WELDING AND ITS EVOLUTIONS

WELDING AND ITS EVOLUTIONS

WELDING AND ITS EVOLUTIONS
Welding means joining metal pieces permanently, through the localised fusion of the edges of the pieces to be joined, with or without adding filler material (material added in the form of rods, wires or strips and placed in a molten state between the edges to be joined). The pieces of material to be welded can be the same (homogeneous welding) or different (heterogeneous welding).

What can be welded?

The metal materials that are most traditionally welded are steel and aluminium, nickel and titanium alloys.
The only polymeric materials that can be welded are thermoplastics.

What types of welding are there?

Welding processes have evolved and adapted to the development of materials and production technologies.

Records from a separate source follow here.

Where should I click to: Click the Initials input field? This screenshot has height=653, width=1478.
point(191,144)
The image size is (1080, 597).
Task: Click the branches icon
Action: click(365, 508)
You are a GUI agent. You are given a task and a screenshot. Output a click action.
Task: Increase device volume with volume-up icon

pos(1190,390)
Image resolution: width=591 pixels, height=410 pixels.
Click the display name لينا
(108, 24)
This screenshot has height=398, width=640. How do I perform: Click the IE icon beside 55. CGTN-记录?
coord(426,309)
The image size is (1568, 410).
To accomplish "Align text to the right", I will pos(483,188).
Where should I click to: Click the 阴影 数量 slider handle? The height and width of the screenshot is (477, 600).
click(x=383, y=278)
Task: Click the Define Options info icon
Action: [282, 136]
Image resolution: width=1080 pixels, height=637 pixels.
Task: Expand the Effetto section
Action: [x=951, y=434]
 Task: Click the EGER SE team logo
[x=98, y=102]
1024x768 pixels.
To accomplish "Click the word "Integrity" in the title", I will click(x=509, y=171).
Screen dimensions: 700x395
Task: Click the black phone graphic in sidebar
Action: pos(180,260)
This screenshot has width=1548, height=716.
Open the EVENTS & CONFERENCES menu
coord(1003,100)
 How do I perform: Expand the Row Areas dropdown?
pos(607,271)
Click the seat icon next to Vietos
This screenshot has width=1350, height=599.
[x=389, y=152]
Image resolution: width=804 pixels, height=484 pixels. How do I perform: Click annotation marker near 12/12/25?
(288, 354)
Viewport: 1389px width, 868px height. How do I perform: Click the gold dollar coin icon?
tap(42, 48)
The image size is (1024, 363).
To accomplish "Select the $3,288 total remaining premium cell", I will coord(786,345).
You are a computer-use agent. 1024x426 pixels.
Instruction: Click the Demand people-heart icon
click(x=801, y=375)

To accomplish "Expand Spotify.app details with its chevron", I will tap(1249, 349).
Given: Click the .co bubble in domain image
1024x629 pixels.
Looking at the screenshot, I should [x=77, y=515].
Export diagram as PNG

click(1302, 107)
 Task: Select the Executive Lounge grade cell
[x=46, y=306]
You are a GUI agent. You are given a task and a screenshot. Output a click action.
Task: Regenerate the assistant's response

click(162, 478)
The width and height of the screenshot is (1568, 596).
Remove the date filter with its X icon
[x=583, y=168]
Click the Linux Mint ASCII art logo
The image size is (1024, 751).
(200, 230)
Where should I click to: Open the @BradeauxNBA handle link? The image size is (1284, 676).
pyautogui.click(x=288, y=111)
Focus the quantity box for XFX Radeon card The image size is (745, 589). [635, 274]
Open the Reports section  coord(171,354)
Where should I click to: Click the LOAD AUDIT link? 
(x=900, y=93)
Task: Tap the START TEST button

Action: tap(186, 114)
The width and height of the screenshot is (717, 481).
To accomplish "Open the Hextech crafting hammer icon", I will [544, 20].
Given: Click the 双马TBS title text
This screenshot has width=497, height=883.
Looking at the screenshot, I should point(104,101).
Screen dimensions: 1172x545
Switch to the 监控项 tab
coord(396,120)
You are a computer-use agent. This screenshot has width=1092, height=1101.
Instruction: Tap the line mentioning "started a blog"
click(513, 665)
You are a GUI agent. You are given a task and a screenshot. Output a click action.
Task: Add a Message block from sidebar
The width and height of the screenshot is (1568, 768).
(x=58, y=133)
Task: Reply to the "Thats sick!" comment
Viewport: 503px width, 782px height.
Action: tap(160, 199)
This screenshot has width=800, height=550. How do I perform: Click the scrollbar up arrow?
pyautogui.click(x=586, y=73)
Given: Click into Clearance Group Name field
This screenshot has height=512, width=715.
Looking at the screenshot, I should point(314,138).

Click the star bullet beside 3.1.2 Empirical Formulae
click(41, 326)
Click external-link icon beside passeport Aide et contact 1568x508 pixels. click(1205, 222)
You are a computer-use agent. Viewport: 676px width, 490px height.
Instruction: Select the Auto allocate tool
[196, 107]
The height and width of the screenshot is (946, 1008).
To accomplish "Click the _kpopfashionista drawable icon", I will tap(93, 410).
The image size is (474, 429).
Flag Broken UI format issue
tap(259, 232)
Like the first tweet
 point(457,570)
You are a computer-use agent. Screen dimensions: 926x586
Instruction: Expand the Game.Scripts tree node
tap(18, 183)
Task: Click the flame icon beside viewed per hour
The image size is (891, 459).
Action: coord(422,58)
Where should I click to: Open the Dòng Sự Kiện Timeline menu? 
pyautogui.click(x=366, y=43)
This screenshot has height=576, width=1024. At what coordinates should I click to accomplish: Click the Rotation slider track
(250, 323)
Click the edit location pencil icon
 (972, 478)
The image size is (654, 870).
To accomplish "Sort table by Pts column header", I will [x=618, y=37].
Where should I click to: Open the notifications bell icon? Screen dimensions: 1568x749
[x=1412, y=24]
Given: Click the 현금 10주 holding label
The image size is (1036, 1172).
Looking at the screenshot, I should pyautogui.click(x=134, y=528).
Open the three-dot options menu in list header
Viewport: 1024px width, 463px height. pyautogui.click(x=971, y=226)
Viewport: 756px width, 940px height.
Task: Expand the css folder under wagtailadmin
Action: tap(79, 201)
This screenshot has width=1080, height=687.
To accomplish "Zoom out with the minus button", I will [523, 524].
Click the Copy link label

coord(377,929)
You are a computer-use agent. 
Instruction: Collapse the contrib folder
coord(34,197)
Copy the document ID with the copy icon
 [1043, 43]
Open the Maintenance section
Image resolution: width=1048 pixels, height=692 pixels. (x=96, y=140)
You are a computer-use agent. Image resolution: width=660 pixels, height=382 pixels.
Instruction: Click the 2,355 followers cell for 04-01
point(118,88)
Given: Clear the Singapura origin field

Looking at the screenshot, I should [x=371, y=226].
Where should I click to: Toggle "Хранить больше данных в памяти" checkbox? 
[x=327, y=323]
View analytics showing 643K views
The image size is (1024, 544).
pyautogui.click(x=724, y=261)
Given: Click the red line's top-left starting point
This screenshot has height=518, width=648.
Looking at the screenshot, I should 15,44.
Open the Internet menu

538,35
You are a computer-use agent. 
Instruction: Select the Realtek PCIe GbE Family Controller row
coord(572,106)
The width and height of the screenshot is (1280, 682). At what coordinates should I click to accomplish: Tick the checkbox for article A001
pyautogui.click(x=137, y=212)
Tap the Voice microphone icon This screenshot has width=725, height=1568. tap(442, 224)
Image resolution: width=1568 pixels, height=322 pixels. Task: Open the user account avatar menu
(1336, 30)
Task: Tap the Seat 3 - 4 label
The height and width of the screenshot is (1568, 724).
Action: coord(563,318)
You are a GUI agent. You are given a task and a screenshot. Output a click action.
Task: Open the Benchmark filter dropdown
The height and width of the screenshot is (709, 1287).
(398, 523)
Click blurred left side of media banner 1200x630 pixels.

The first steps in welding

The first attempts at welding date back to the Middle Ages, when there was still no scientific knowledge to optimise it. Blacksmiths melted metal in furnaces, where the joints were welded evenly through the prolonged use of the metal. This welding technique was laborious, dirty and unrefined; the result was quite rough and did not comply with current standards. The method was similar to that used in Japan to produce the famous katanas.

When was electric welding invented?

In 1877, the American engineer Elihu Thomson invented the first welding system, which worked by clamping
the parts to be welded between two copper electrodes that were heated by passing electric current through them. The two metals were heated, and therefore melted, at the point to be welded by means of electrodes.
Later, at the beginning of this century, electric arc welding was introduced. In electric arc welding, the welder manoeuvres an electrode through which a high-voltage current passes, which reaches the two parts to be welded, forming an arc at a very high temperature. To form a continuous joint where the metal is molten, more metal is added, forming a single joint.
The main types of electric arc welding are:
manual with coated electrode (MMA)
submerged arc welding (SAW)
continuous wire welding with shielding gas (MIG/MAG)
with shielding gas and with an infusible electrode (TIG)

How has welding evolved since then?

To complete electric arc welding, the automatic welder was invented, which, with the arrival of shielding gases, enabled underwater welding, which is of higher quality and resistant to corrosion.
Today, there are many other welding techniques, such as laser welding, microplasma welding, FSW, etc., but the most widespread and reliable method remains the traditional arc welding.